*Required tasks:*
A: In the passage about the film Melancholia, what does Kiefer Sutherland's character make out of wire, and what does he use it for?
B: Carry on the passage comparing the film Melancholia to the COVID-19 pandemic from the point where it stops.

*Excerpted passage:*
Content starts

In 2011, director Lars Von Trier released Melancholia, a film (spoilers ahead) about the end of the world, brought about by a collision with a planet 10 times the size of Earth. That planet, having been hidden for millennia by the sun, first appears in the night sky as a beautiful evening star. Gradually, scientists realize that the planet, called Melancholia, is on an irreversible collision course with Earth, and there is absolutely nothing that can be done to stop it. Its trajectory is calculated painstakingly by scientists, who project that it will actually pass close to the Earth initially without striking it, but our planet’s gravitational pull will cause it to slow, stop, then reverse course (or “slingshot”) shortly thereafter, pulling it headlong into the Earth.

The film features a fine performance by actor Kiefer Sutherland, whose character has, out of hubris and desperation, convinced himself that Melancholia will actually pass the Earth without reversing back to destroy it. To this end he fashions a primitive circular device out of wire which, by holding it at arms length, he uses to gauge the closeness of Melancholia to the Earth as it approaches. And, true to form, although Melancholia grows larger and larger in the sky, it actually then dwindles in size as it passes, then initially moves away from the Earth. Sutherland’s character feels vindicated ... for a moment.

The next morning the planet is gigantic in the sky, having reversed course (as science predicted), and is now bearing straight down upon the Earth. Sutherland’s character commits suicide as he realizes everything he assumed was folly.

In the past two months, we have witnessed something few could have expected to witness in our lifetimes: the wholesale demolition of our assumptions about the world, and our place in it. The scope and magnitude of what we are witnessing as the COVID-19 pandemic upends everything many Americans considered as settled and immutable, from our jobs to our children’s futures to our retirements and the common wisdom that whatever might befall us, things would all “work out” eventually, even if not specifically for ourselves, then for humanity as a whole.

In what seems to be the most forward-thinking reflection on the crisis to date, Eva Illouz, writing for Haaretz, captures this unsettling moment in time, using Von Trier’s film as a template.

Content ends

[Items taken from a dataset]
Content starts

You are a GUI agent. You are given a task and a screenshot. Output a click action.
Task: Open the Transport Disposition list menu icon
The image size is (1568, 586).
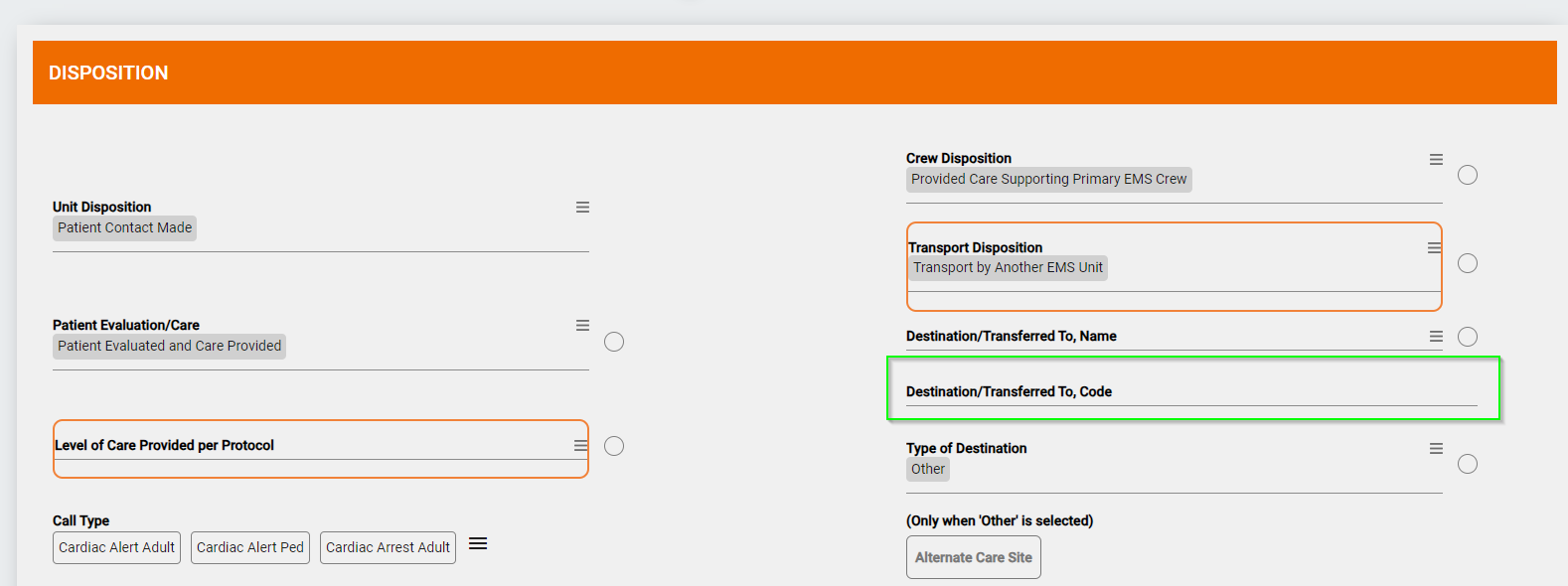1434,248
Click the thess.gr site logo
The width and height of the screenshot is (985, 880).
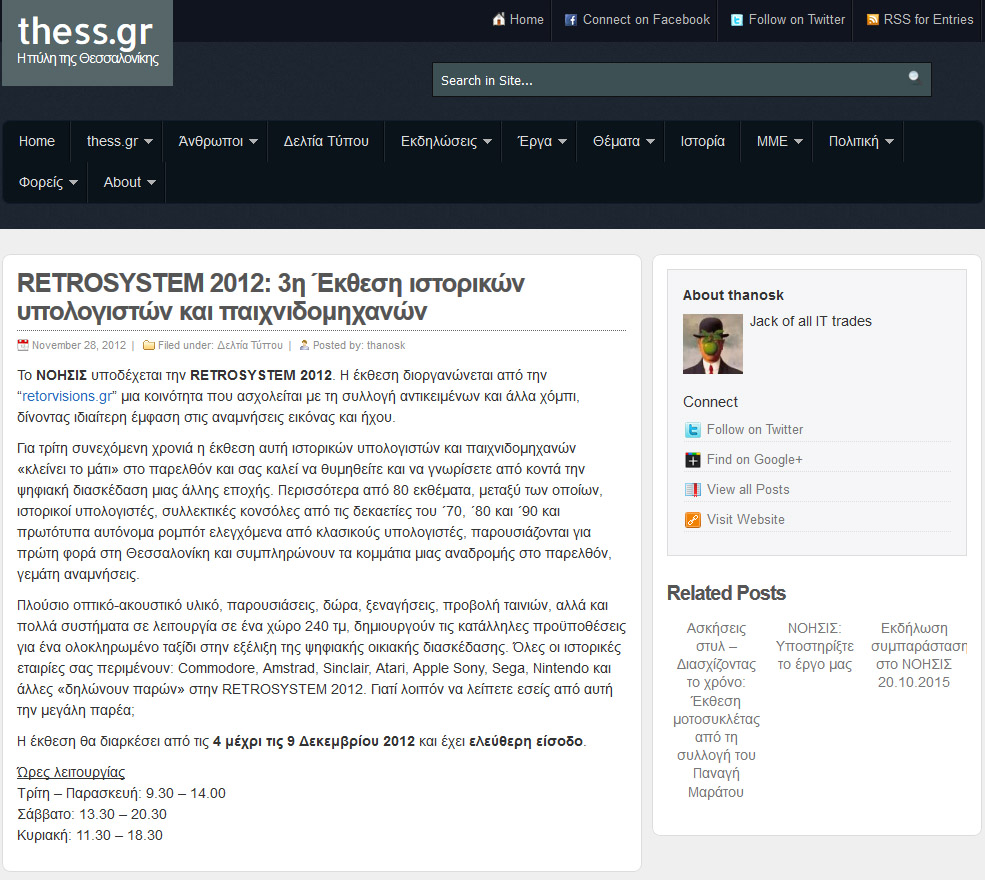point(86,40)
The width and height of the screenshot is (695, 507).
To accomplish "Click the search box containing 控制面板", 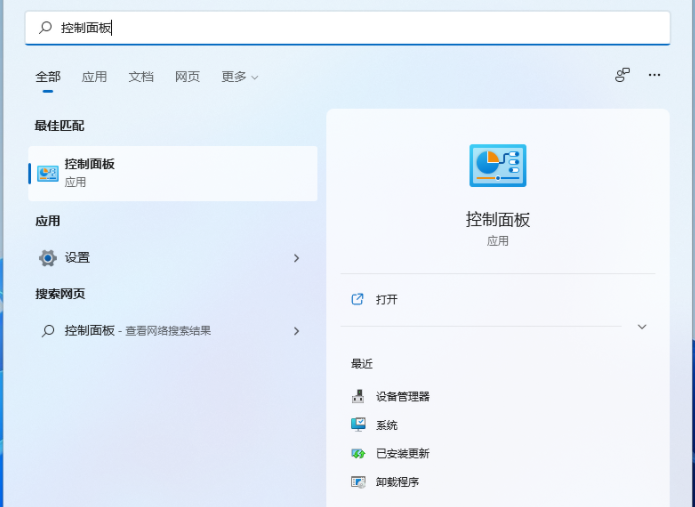I will [x=347, y=28].
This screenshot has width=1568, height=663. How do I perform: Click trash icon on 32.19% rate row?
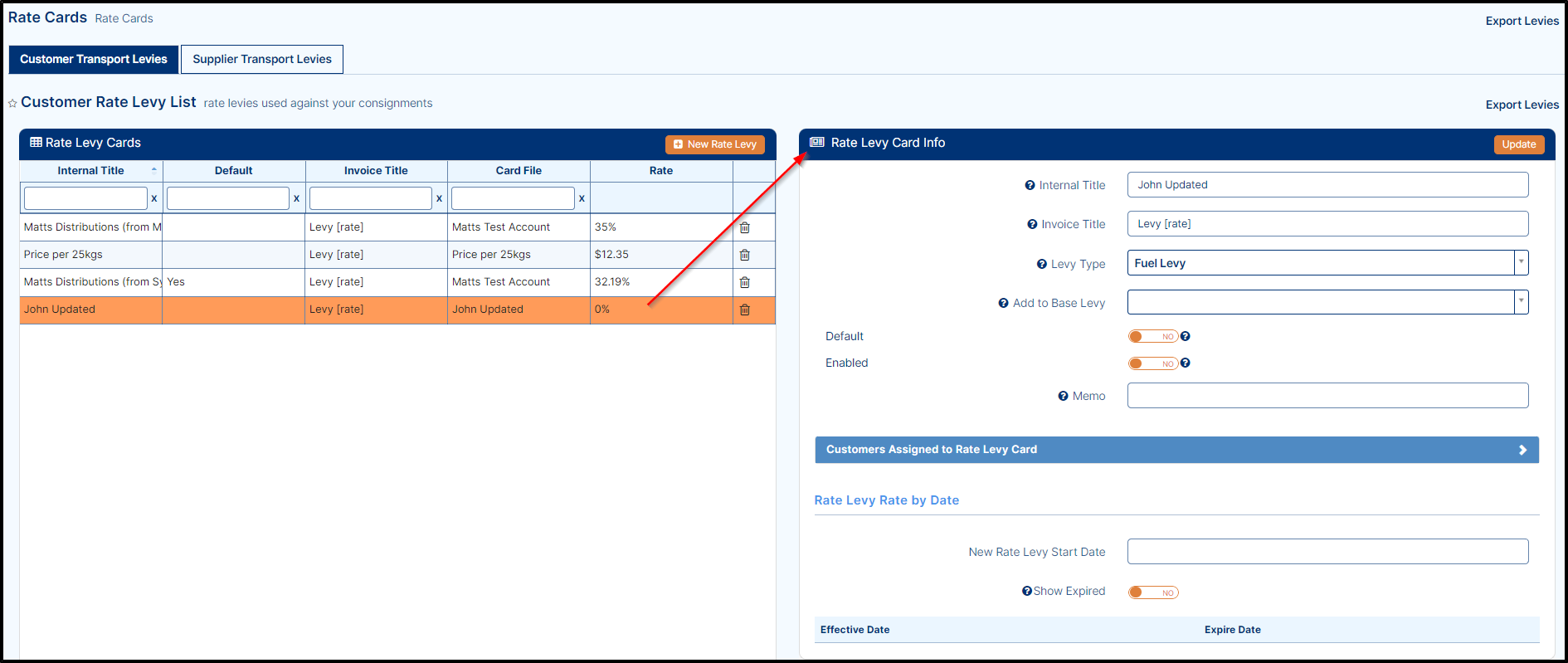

Content ends

*Task-by-task answers:*
A: He makes a primitive circular device out of wire and holds it at arm's length to gauge how close Melancholia is to the Earth as it approaches.

B:
The coronavirus is an event of a magnitude that we struggle to grasp, not only because of its planetary scale, not only because of the speed of the contamination, but also because institutions whose titanic power we never previously questioned have been brought to their knees in a matter of few weeks. The primitive world of deadly plagues erupted into the sanitized and advanced world of nuclear energy, laser surgery and digital technology. Even in wartime, cinemas and bars have continued to function, but the normally bustling cities of Europe have now become eerie ghost towns, with their residents all in hiding.

The psychological impact of what human beings around the planet are dealing with now is also beyond anything most people have experienced, and thus, we are not prepared. The immediacy of the crisis, in which our natural freedom of movement to travel, to intersperse, has been drastically cut back, has also upended our assumptions about human interaction. As Illouz puts it, humanity’s “most comforting gestures—shaking of hands, kissing, hugging, eating with others—have turned into sources of anxiety and danger.”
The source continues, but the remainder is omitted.